> **INSTRUCTIONS FOR THE TASK**
The lines to transcribe begin with the one containing "Instruction: Go to the Previous screen" and end with the last line below; reproduce them exactly, without the pictures.
START DATA
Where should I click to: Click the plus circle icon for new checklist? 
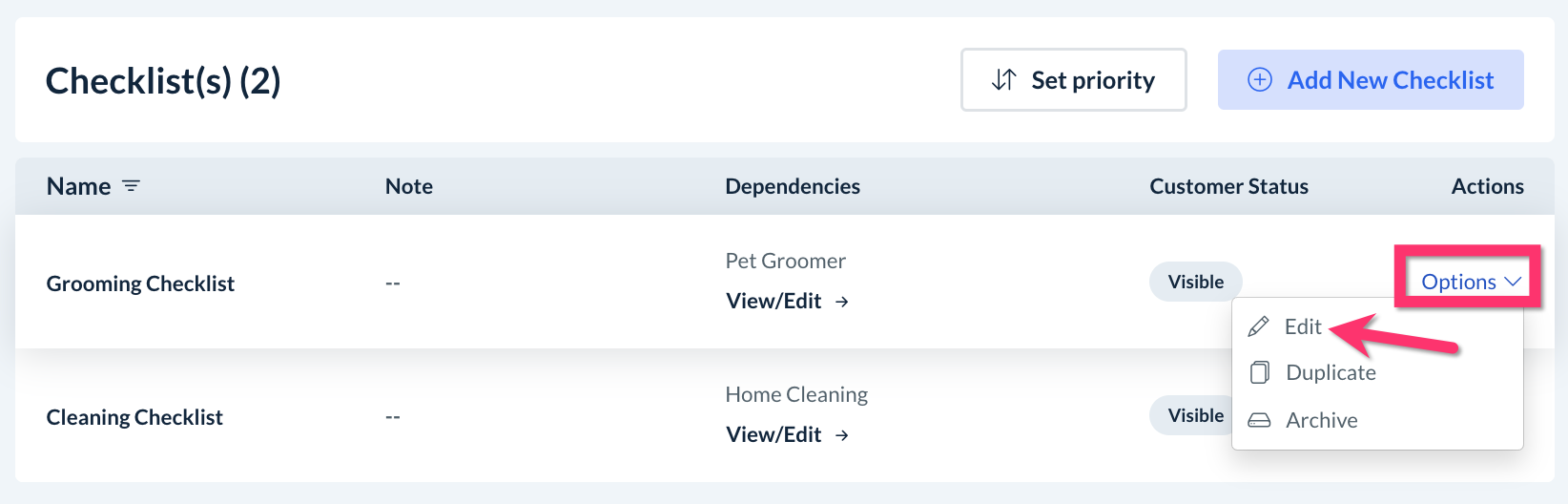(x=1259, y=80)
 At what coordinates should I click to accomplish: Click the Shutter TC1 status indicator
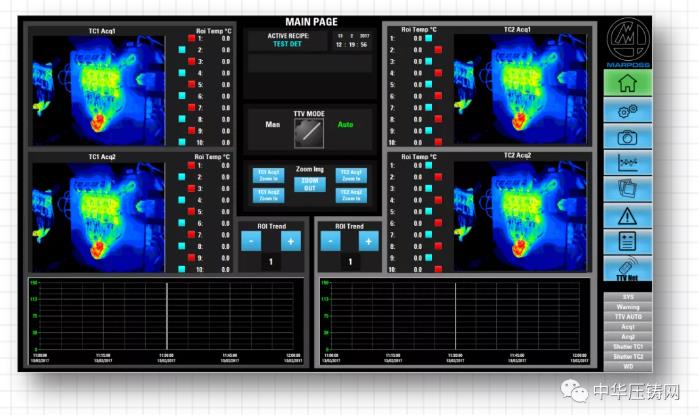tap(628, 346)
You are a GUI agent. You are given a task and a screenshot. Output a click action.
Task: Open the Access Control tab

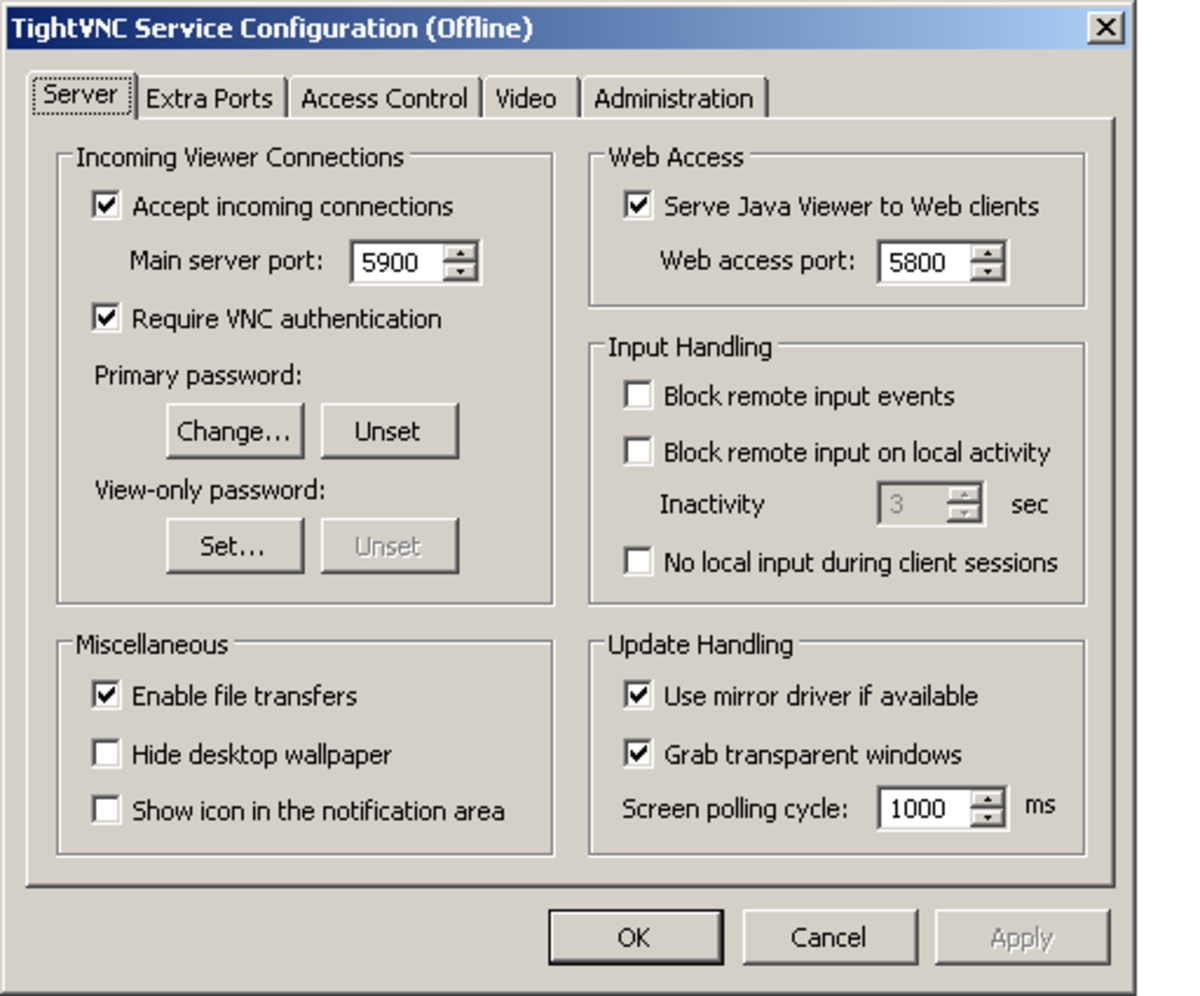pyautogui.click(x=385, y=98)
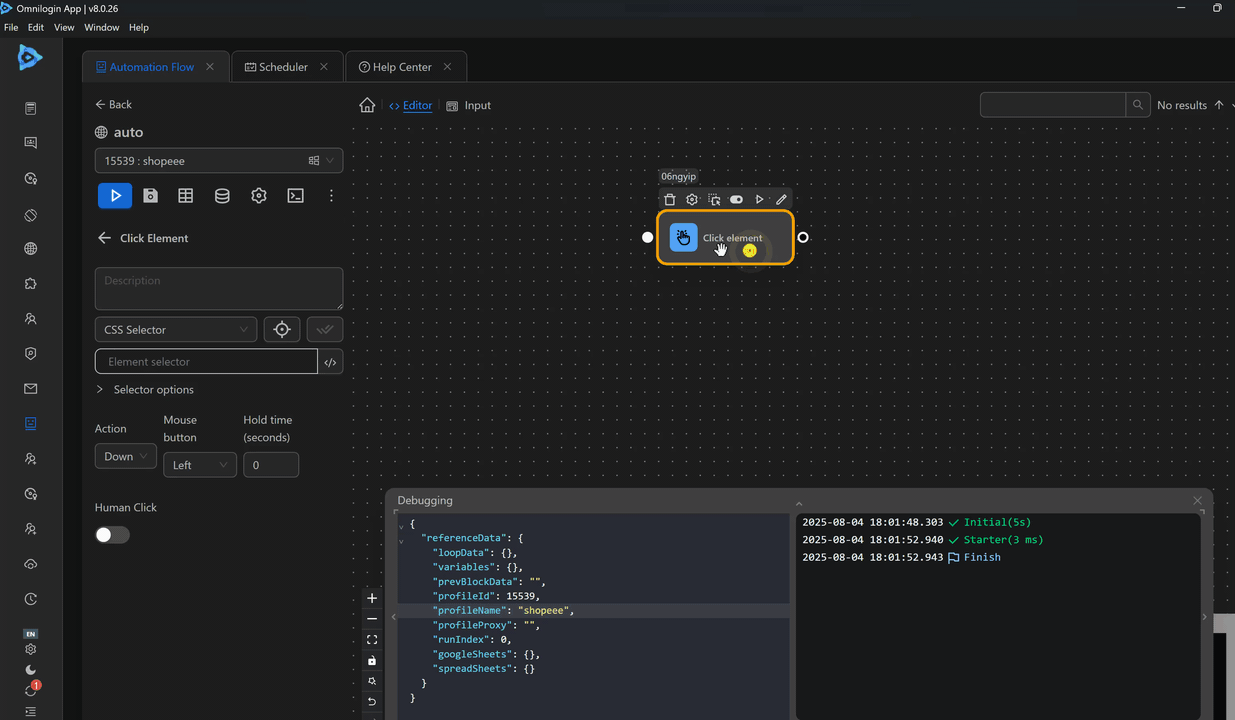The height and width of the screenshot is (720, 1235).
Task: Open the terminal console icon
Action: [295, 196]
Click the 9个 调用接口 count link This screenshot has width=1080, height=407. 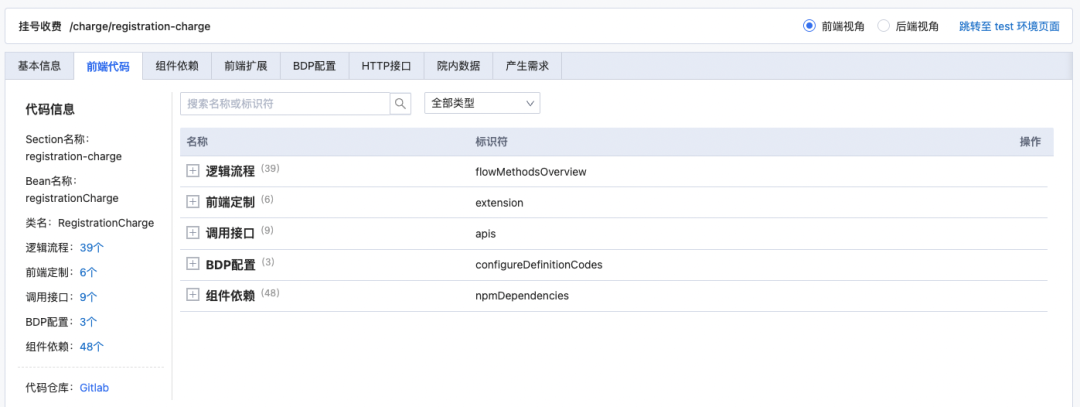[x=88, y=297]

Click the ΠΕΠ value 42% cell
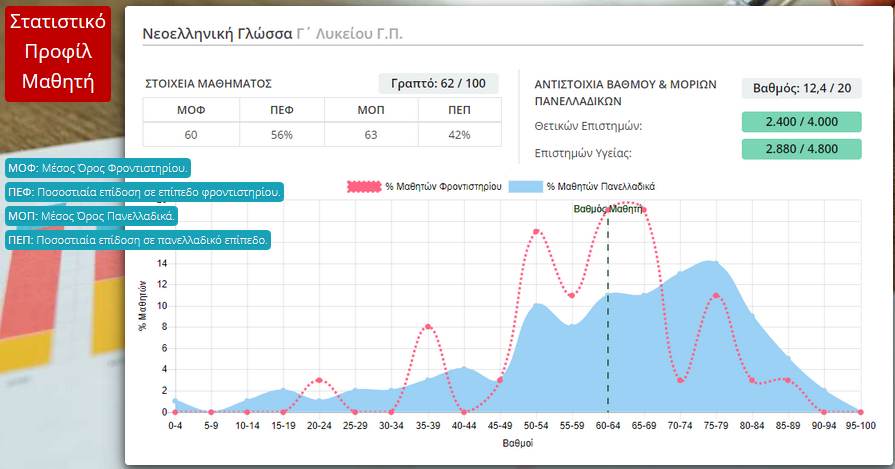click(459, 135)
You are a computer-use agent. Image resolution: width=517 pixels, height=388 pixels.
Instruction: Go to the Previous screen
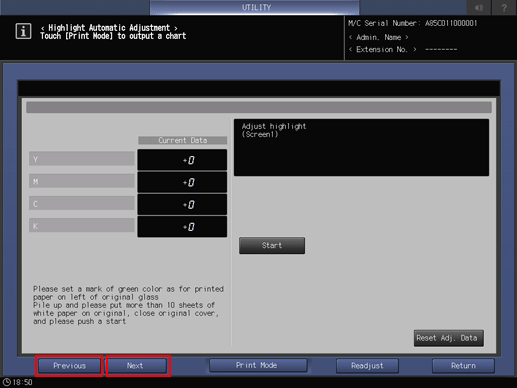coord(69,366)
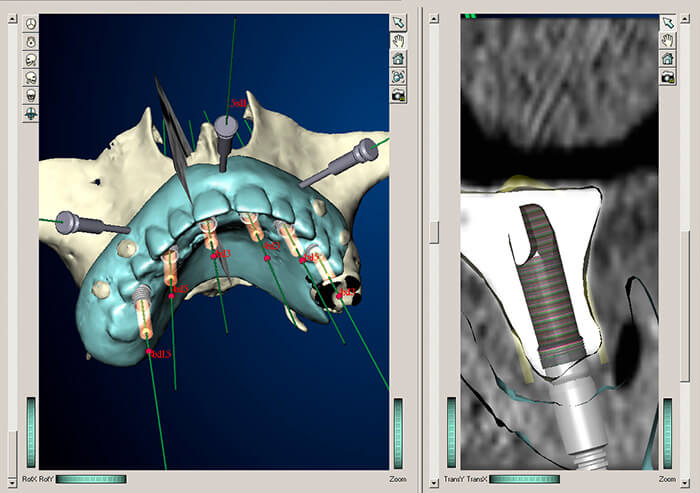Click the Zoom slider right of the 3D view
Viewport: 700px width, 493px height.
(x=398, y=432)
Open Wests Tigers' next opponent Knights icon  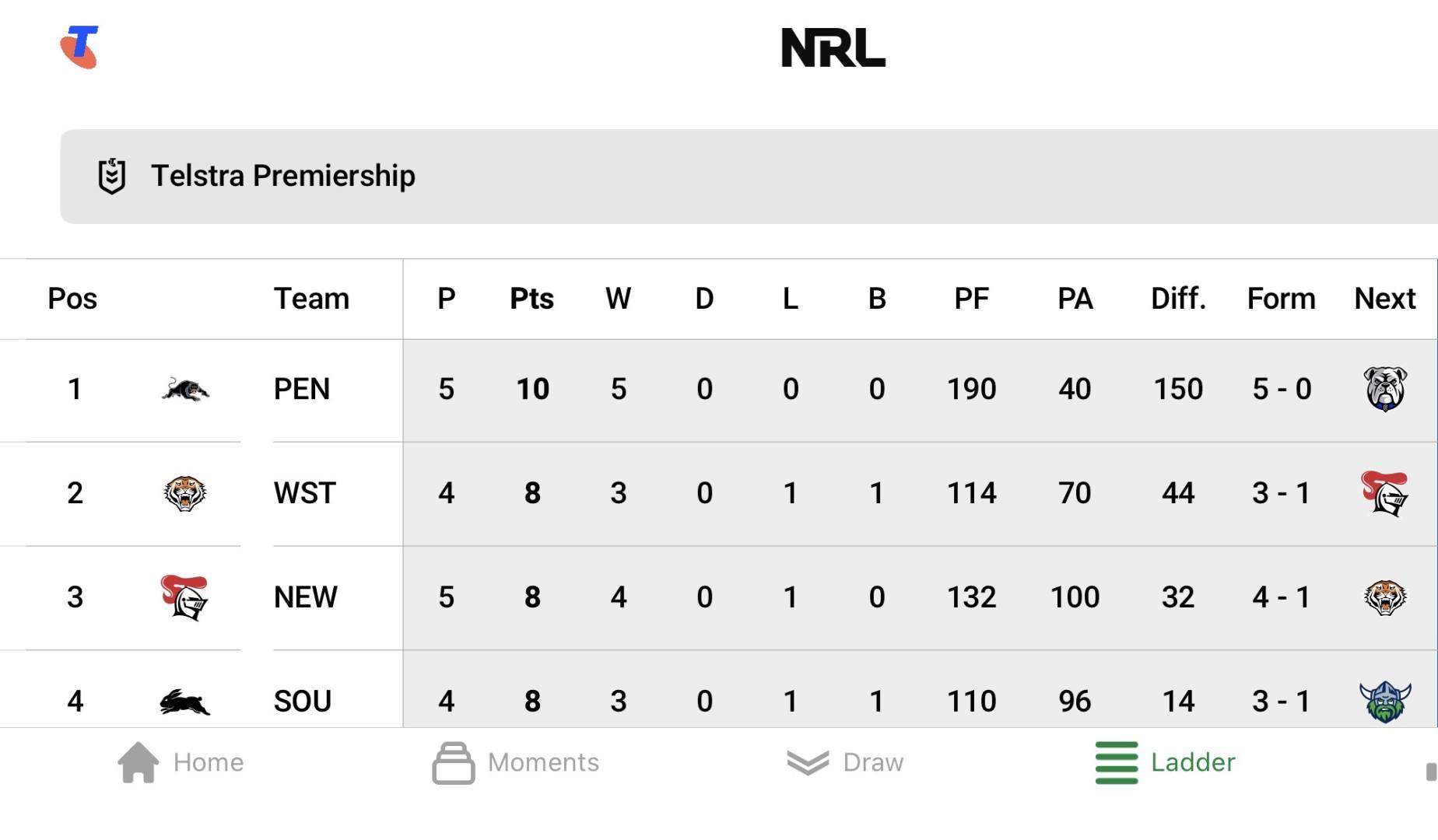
END DATA
> **SOLUTION TO THE PROBLEM**
Instruction: Go to the Previous screen
coord(69,366)
Click the Zoom slider right of the 3D view
Viewport: 700px width, 493px height.
(x=398, y=432)
Open Wests Tigers' next opponent Knights icon  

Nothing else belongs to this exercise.